Tetramethylpyrazine (TMP) is a natural compound derived from Ligusticum wallichii (L. Wallichii), which is also known as Rhizoma Chuanxiong (Chuanxiong) (10). Chuanxiong is believed to possess numerous beneficial properties, which are recorded in ancient Chinese medical works, including Annotation of Materia Medica and Compendium of Materia Medica (11). Chuanxiong has also been used in Traditional Chinese Medicine for thousands of years (12). Along with ferulic acid, Chuanxiong contains TMP and is reported to be able to prevent and attenuate the progression of numerous diseases, such as cardiovascular diseases, ischemic stroke and diabetes (13–16). Furthermore, over the last 10 years, several studies have confirmed the inhibitory effects and mechanisms of TMP on numerous types of cancer, including prostate (17), lung (18) and bladder cancer (19). For example, a study reported that TMP treatment reduces the viability and increases the apoptosis of prostate cancer (PCa) cells in a dose-dependent manner (20), indicating that TMP may be a promising therapeutic agent for PCa. TMP has also been demonstrated to significantly decrease the viability, migration and invasiveness of breast adenocarcinoma MDA-MB-231 cells, and to increase their apoptosis in a dose-dependent manner (21). Therefore, we hypothesized that TMP may also exert an inhibitory effect on CC cells.
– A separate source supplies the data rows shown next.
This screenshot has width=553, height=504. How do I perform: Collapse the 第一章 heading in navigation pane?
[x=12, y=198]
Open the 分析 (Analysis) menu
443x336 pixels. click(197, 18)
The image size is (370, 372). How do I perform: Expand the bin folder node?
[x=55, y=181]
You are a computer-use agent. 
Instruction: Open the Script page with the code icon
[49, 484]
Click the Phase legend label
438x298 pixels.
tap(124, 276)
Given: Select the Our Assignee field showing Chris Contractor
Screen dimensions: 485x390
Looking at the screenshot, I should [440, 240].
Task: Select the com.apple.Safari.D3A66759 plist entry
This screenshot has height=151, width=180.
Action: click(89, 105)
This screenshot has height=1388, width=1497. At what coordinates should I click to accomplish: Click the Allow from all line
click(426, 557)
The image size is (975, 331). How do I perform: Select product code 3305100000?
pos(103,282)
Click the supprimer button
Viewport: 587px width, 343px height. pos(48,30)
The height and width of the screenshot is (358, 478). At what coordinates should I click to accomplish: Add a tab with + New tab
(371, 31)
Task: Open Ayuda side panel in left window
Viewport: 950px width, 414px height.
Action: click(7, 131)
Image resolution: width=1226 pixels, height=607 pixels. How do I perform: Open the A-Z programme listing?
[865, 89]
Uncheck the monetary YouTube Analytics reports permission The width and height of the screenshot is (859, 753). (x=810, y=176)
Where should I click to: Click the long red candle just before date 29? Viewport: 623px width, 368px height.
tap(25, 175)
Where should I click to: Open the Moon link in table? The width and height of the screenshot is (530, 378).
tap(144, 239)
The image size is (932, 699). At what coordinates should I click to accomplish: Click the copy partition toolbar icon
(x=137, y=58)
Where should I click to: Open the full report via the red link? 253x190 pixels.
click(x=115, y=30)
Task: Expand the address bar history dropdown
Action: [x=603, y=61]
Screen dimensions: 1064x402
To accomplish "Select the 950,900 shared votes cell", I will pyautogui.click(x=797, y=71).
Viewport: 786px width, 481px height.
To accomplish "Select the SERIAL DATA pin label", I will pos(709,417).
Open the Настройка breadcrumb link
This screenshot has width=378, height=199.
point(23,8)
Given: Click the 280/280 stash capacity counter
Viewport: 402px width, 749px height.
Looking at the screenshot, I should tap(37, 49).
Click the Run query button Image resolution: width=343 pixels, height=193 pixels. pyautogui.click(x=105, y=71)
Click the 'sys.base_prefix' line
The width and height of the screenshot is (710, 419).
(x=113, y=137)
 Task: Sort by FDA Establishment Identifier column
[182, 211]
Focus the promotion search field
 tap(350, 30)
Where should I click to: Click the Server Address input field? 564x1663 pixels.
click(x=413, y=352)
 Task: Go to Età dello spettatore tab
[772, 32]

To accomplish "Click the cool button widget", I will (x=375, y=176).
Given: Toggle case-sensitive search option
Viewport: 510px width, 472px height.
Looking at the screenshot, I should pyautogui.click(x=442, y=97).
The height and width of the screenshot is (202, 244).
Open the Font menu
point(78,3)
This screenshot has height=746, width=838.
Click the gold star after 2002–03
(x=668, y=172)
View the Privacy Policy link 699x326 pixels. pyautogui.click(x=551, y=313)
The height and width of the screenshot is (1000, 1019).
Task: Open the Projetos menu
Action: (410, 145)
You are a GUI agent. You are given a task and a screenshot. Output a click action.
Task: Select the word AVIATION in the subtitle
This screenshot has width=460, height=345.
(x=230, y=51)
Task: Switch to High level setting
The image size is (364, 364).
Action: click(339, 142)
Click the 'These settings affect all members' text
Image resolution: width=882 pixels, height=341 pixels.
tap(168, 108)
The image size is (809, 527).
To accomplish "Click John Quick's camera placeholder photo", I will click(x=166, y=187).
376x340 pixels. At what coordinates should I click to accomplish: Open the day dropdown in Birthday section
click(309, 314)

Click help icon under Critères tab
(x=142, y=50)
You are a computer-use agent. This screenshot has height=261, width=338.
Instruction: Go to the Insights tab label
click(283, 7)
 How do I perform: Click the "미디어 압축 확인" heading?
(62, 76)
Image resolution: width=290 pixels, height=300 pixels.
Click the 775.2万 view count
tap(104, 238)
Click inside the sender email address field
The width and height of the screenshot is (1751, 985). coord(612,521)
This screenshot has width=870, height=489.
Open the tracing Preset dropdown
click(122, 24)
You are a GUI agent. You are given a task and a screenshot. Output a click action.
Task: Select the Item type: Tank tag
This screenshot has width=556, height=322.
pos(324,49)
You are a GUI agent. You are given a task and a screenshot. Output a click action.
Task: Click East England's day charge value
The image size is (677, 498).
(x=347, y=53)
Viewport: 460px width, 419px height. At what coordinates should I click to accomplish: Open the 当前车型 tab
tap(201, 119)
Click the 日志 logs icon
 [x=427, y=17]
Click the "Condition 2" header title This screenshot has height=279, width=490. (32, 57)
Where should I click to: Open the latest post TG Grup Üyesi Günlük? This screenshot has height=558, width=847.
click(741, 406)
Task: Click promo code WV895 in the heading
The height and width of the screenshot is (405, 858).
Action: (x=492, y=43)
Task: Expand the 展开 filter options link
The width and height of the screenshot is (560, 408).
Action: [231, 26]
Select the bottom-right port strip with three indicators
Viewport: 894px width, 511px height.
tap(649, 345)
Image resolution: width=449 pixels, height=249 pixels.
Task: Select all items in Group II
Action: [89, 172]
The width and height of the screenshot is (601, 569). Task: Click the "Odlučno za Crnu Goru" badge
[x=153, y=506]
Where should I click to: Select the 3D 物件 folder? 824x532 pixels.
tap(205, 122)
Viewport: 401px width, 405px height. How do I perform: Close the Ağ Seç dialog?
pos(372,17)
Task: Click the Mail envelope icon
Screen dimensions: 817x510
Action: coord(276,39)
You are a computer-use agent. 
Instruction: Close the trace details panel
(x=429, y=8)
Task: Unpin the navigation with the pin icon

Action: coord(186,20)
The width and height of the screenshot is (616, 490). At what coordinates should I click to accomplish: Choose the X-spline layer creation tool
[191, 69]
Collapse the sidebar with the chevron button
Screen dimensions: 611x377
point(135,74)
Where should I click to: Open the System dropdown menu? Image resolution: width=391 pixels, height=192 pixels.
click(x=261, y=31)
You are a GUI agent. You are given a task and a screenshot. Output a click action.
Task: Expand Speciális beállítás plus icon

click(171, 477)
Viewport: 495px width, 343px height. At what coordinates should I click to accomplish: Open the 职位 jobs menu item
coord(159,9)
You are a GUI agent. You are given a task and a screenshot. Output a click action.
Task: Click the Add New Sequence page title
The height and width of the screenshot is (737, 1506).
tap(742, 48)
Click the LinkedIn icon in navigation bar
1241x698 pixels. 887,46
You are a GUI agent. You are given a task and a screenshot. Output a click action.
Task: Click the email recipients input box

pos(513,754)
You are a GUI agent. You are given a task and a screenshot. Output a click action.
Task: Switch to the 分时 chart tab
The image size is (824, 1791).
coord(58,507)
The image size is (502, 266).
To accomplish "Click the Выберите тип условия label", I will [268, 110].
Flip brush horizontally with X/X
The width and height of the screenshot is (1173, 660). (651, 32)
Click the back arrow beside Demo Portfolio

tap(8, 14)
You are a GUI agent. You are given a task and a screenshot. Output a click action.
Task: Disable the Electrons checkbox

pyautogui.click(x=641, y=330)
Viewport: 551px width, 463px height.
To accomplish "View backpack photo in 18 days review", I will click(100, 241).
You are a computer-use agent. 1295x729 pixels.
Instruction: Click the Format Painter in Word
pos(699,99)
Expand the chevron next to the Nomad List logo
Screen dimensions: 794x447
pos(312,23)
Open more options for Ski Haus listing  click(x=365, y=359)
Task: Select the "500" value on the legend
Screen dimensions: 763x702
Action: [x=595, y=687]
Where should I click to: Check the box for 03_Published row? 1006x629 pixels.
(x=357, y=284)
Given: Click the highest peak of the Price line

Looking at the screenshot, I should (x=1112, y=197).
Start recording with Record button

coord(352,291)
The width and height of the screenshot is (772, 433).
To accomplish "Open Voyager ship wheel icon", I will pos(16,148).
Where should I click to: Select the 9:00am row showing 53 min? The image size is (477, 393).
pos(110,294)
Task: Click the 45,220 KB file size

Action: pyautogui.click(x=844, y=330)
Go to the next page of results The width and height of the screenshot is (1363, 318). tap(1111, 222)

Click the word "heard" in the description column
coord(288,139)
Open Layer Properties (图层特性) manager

Hedgehog (Hh) signaling molecule is a local protein ligand secreted by signaling cells, and its signaling pathway controls cell fate, proliferation and differentiation (22). The abnormal activation of the Hh signaling pathway has been demonstrated to be involved in tumor occurrence and development (23). For example, activation of the Hh signaling pathway is associated with tissue invasion and possible metastasis in gastric cancer (22). The regulation of the Hh signaling pathway by TMP has also been investigated in numerous studies. For example, TMP was demonstrated to effectively inhibit the Hh signaling pathway in hepatic fibrosis (24), has also been reported to be activated in cervical carcinoma cell lines (25). However, the role of TMP in CC, and the associated underlying mechanisms, remain unclear. Therefore, the aim of the present study was to investigate the role of TMP in inhibiting the development of CC by blocking the Hh signaling pathway, which may provide the foundations of novel therapeutics for the prevention and treatment of CC.
Materials and methods
Cell culture and treatments
The human cervical epithelial Ect1 cell line and the CC C33A cell line were purchased from the American Type Culture Collection. Cells were cultured in DMEM supplemented with 10% FBS (Gibco; Thermo Fisher Scientific, Inc.) at 37°C in an atmosphere of 95% air and 5% CO2. TMP (purity ≥99%; Fig. 1A) was purchased from Beijing Solarbio Science & Technology Co., Ltd., dissolved in DMSO solution and used to treat C33A cells at doses of 25, 50 and 100 µM (26). Hh and smoothened agonist (SAG) was purchased from Sigma-Aldrich (Merck KGaA) and diluted to 100 nM (27).
MTT assay
To determine the effect of TMP on cell viability, Ect1 and C33A cells were separately collected in the logarithmic phase and 100 µl cell suspension was added to each well of a 96-well plate. The density of cells was adjusted to 2×103 cells/well. The cells were then incubated in 5% CO2 at 37°C until a monolayer covered the bottom of the well. TMP (25, 50 and 100 µM) or TMP (100 µM) + SAG was subsequently added, and the cells were incubated at 37°C for 24 h. Then 0.5% MTT solution (Beyotime Institute of Biotechnology) was added and the cells were incubated for a further 4 h. Then, the medium was removed and 150 µl DMSO was added to each well. The plate was oscillated at low speed on a shaker for 10 min to fully dissolve the formazan crystals, and the absorbance value of each well was analyzed at 570 nm.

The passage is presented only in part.